Wikipedia https://en.wikipedia.org/wiki/Data_science
An inter-disciplinary field that uses scientific methods, processes, algorithms and systems to extract knowledge and insights from many structural and unstructured data.
- Create Insights
- Impact Decision Making
- Maintain & Improve Overtime
1.3 Gapminder
1.3.1 Hans Rosling (1948 – 2017)
Hans Rosling was a Swedish physician, academic, and public speaker. He was a professor of international health at Karolinska Institute[4] and was the co-founder and chairman of the Gapminder Foundation, which developed the Trendalyzer software system. (wikipedia)
- Books:
- Factfulness: Ten Reasons We’re Wrong About The World - And Why Things Are Better Than You Think, 2018
- How I Learned to Understand the World: A Memoir, 2020
- Gapminder: https://www.gapminder.org
- You are probably wrong about: Upgrade Your World View
-
Bubble Chart: Income vs Life Expectancy over time, 1800 - 2020
- How many variables?
- Videos: The best stats you’ve ever seen, Hans Rosling
1.3.2 Factfulness is … From the book
recognizing when a decision feels urgent and remembering that it rarely is.
To control the urgency instinct, take small steps.
- Take a breath. When your urgency instinct is triggered, your other instincts kick in and your analysis shuts down. Ask for more time and more information. It’s rarely now or never and it’s rarely either/or.
- Insist on the data. If something is urgent and important, it should be measured. Beware of data that is relevant but inaccurate, or accurate but irrelevant. Only relevant and accurate data is useful.
- Beware of fortune-tellers. Any prediction about the future is uncertain. Be wary of predictions that fail to acknowledge that. Insist on a full range of scenarios, never just the best or worst case. Ask how often such predictions have been right before.
- Be wary of drastic action. Ask what the side effects will be. Ask how the idea has been tested. Step-by-step practical improvements, and evaluation of their impact, are less dramatic but usually more effective.
1.4 Exploratory Data Analysis
1.4.1 What is EDA (Posit Primers: Visualise Data)
EDA is an iterative cycle that helps you understand what your data says.
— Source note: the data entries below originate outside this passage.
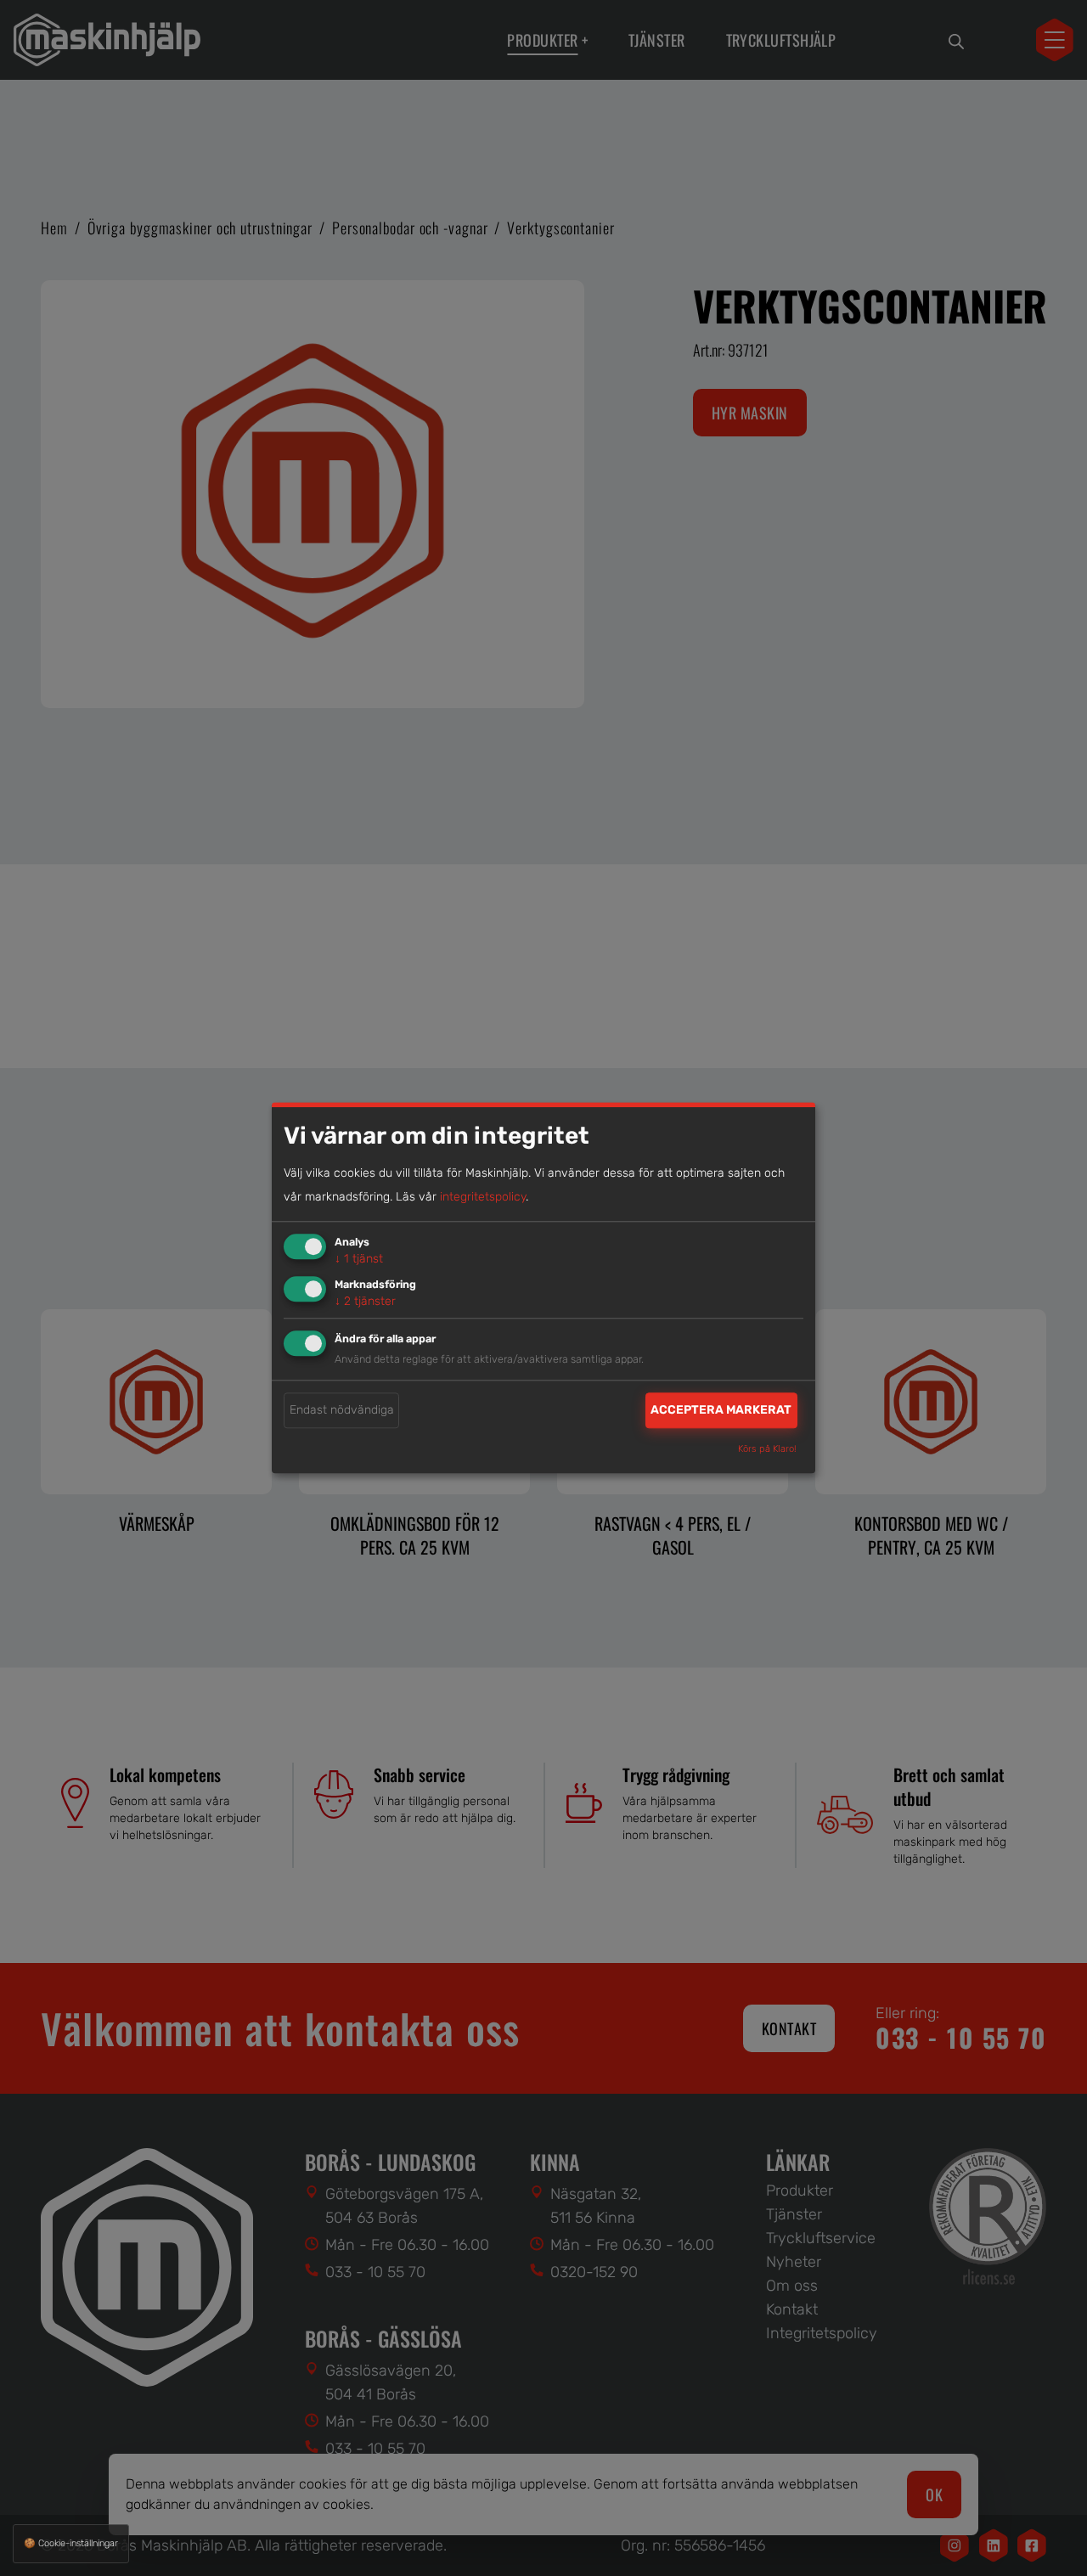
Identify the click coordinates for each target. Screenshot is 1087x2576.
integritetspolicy (483, 1197)
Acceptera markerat (721, 1410)
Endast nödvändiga (342, 1410)
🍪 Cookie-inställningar (71, 2543)
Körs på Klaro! (767, 1449)
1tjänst (359, 1258)
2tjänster (365, 1301)
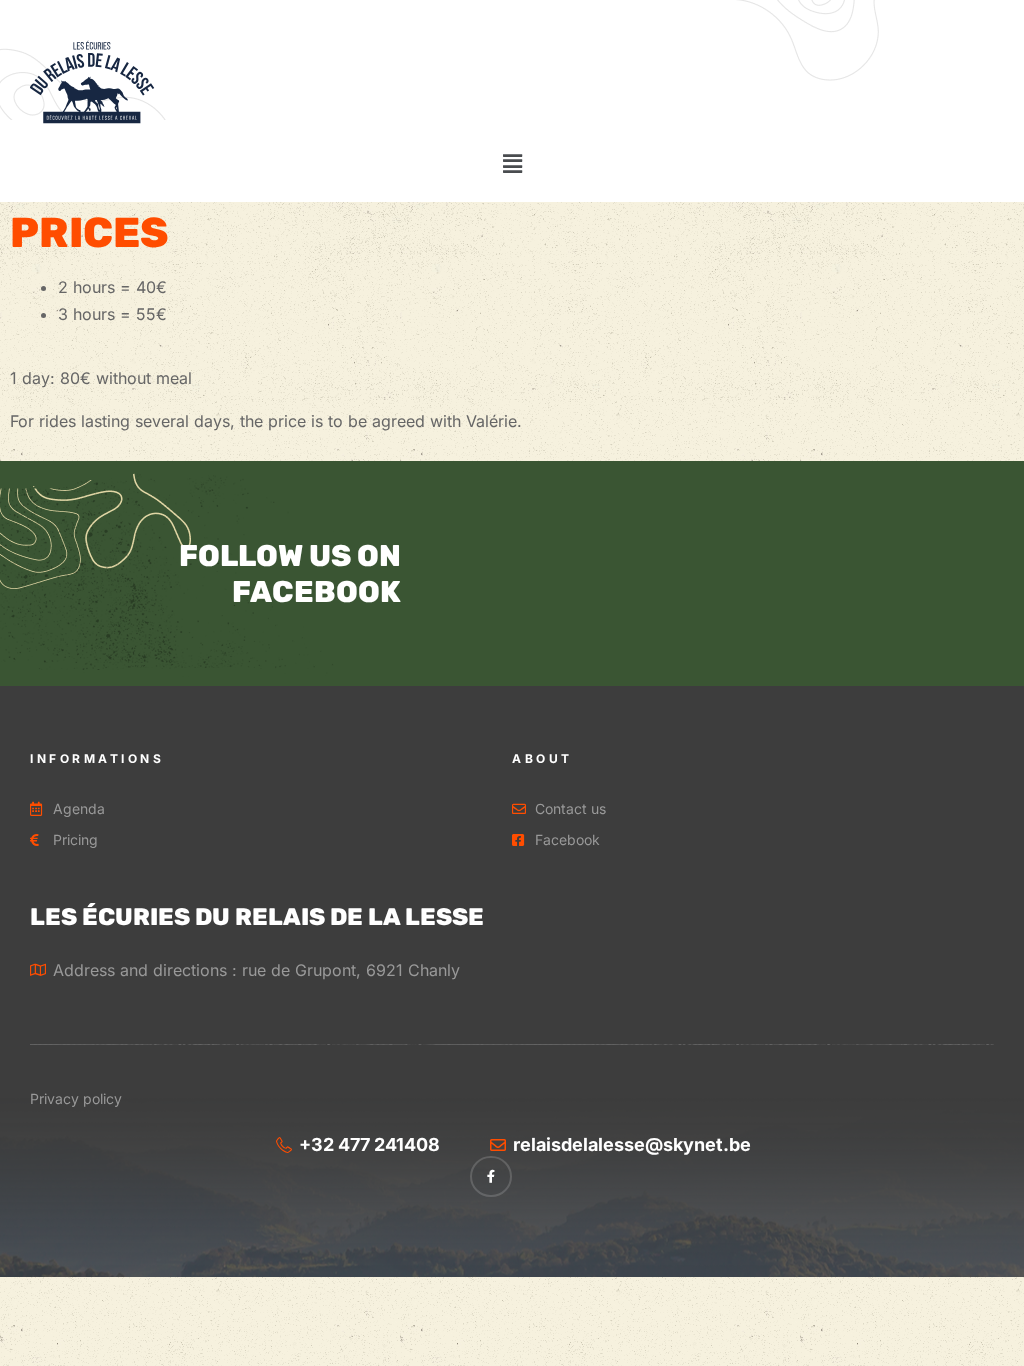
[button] (512, 163)
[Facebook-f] (491, 1177)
When you do EDA, you:
Generate questions about your data
Search for answers by visualising, transforming, and/or modeling your data
Use what you learn to refine your questions and/or generate new questions
EDA is an important part of any data analysis. You can use EDA to make discoveries about the world; or you can use EDA to ensure the quality of your data, asking questions about whether the data meets your standards or not.
1.5 Open and Public Data, World Bank
1.5.1 Open Government Data Toolkit: Open Data Defined
The term Open Data has a very precise meaning. Data or content is open if anyone is free to use, re-use or redistribute it, subject at most to measures that preserve provenance and openness.
- The data must be legally open, which means they must be placed in the public domain or under liberal terms of use with minimal restrictions.
- The data must be technically open, which means they must be published in electronic formats that are machine readable and non-proprietary, so that anyone can access and use the data using common, freely available software tools. Data must also be publicly available and accessible on a public server, without password or firewall restrictions. To make Open Data easier to find, most organizations create and manage Open Data catalogs.